Our study shows that there were significant increases in ALT, AST, bilirubin, LDM, ALP and triglyceride levels in plasma, and significant decrease in total protein and albumin level of the plasma in the group B and the group C but the amount of increase between group B and C was also significant. Vitamin C treatment significantly decreased liver toxicity against CsA-induced plasma biochemical changes. The results in this experiment recommend that vitamin C be effective in decreasing the CsA-induced hepatotoxicity; however, level of ALT, AST, bilirubin, LDM, ALP and triglyceride in the group C was higher than that of the group A and the level of total protein and Albumin was lower than that of the group A significantly.

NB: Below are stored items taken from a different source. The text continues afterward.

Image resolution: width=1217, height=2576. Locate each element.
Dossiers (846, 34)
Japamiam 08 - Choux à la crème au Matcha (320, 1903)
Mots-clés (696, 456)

Our results approve the results of Benito B (12) report in which studied effect of vitamin C in liver protein pattern of CsA-treated rats. Although this study shows the beneficial effect of vitamin C in decreasing CsA-induced liver toxicity it has been suggested that antioxidant supplementation is beneficial only when elevated oxidative stress is present (13) because some studies show that the co-administration of antioxidants like vitamin C may decrease CsA dose in the body and interfere with the aim of using CsA regimen in patients (14). In conclusion, we have shown that vitamin C administration provides protection against CsA-induced injury in rat liver function and it may have hepatoprotective role in patients experiencing CSA treatment.